De esa forma, y teniendo en consideración la naturaleza particular de la obligación vinculada con el comercio exterior, pactada originalmente en dólares estadounidenses y así cumplida por el banco, y que se encuentra pendiente de pago -sin que la accionada haya consignado judicialmente, suma alguna susceptible de ser imputada a la deuda-, la aplicación del Decreto N° 410/02 y de la Comunicación BCRA “A” 3507 -y sus mod.- al sub lite, a mi modo de ver, no afecta derechos adquiridos, toda vez que se no retrotraen prestaciones ya ejecutadas y definitivas en cuanto al fondo del asunto.

Entonces, en mi opinión, asiste razón al Banco de la Nación Argentina, ya que la excepción de la conversión a pesos, receptada por el Decreto N° 410/02, tiene su fundamento en la naturaleza y características particulares de ese tipo de negocios, naturalmente pactados en moneda extranjera, criterio que no logra modificar la circunstancia de que el depósito haya sido efectuado, inicialmente, en pesos en la cuenta de la demandada, teniendo en cuenta que, conforme lo ordenado por la importadora, fue efectuada la transferencia de los fondos en moneda extranjera al banco de Taiwán (fs. 79/80).

- IV -

En función de ello, opino que la obligación en estudio está legalmente excluida de la conversión a pesos, por lo que, de estimarlo pertinente V.E. corresponde revocar la sentencia atacada, con el alcance y por los argumentos aquí expuestos.

Buenos Aires, 11 de febrero de 2009.- M. A. Beiró de Goncalvez.

Buenos Aires, 2 de marzo de 2010.-

Vistos los autos: “Recurso de hecho deducido por la actora en la causa Banco de la Nación Argentina c/ Textil Pegaso S.R.L. s/ ejecución hipotecaria”, para decidir sobre su procedencia.

Considerando:

Que los agravios del apelante han sido objeto de adecuado tratamiento en el dictamen de la señora Procuradora Fiscal, a cuyos fundamentos esta Corte se remite por razón de brevedad.

Por ello, se declara procedente la queja, formalmente admisible el recurso extraordinario y se deja sin efecto la resolución apelada.
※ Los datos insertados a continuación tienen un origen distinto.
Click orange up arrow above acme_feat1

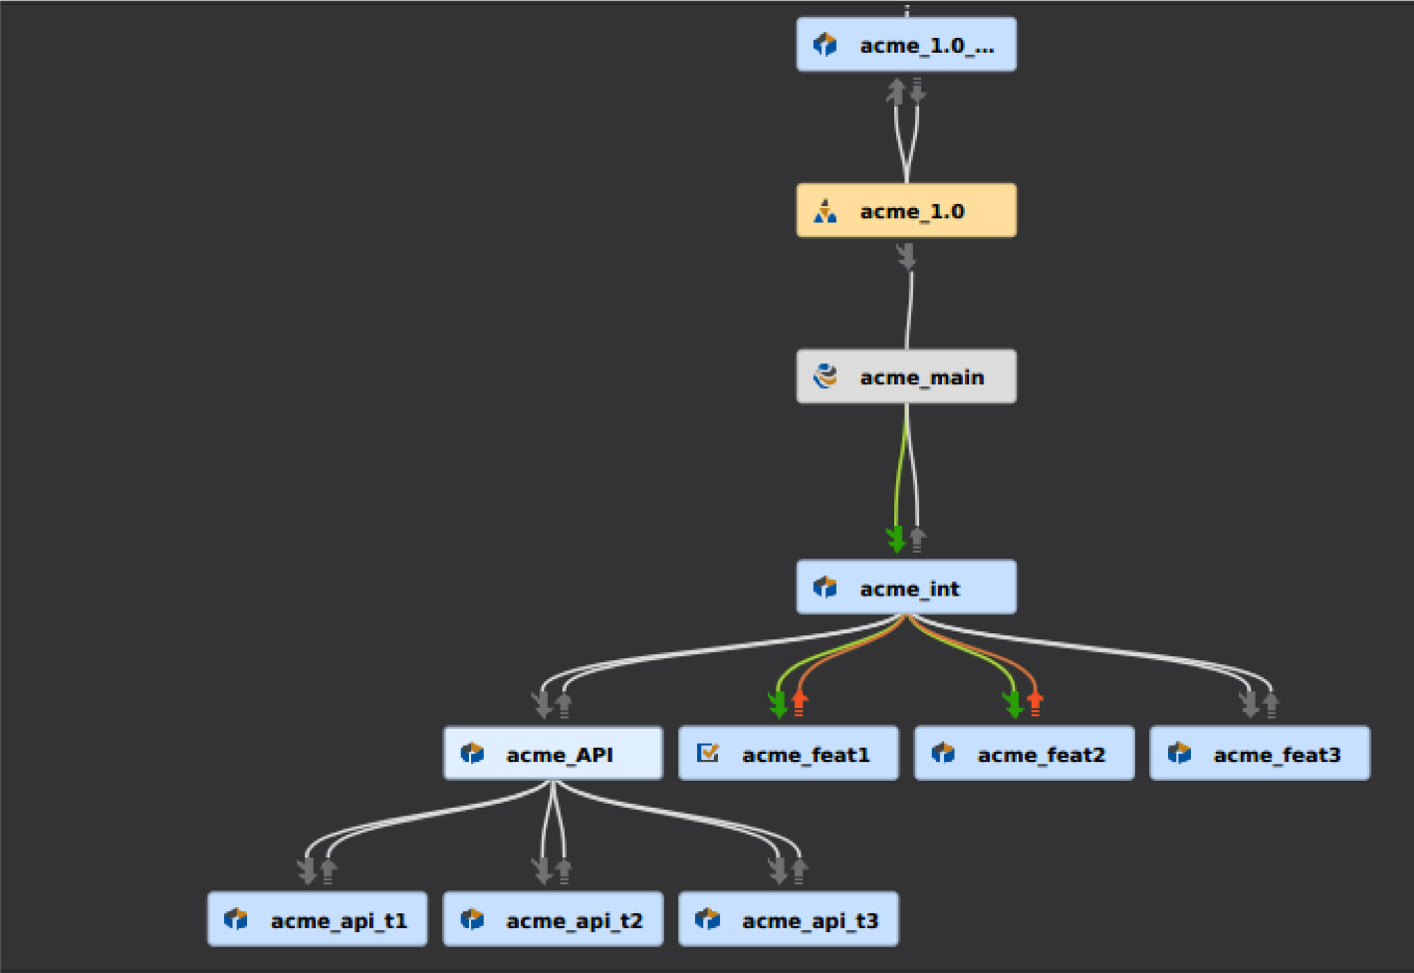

Con costas. Vuelvan los autos al tribunal de origen a fin de que, por medio de quien corresponda, proceda a dictar un nuevo fallo con arreglo a lo expresado. Agréguese la queja al principal. Reintégrese el depósito. Notifíquese y remítase.- E. I. Highton de Nolasco. C. S. Fayt. E. S. Petracchi. J. C. Maqueda. C. M. Argibay.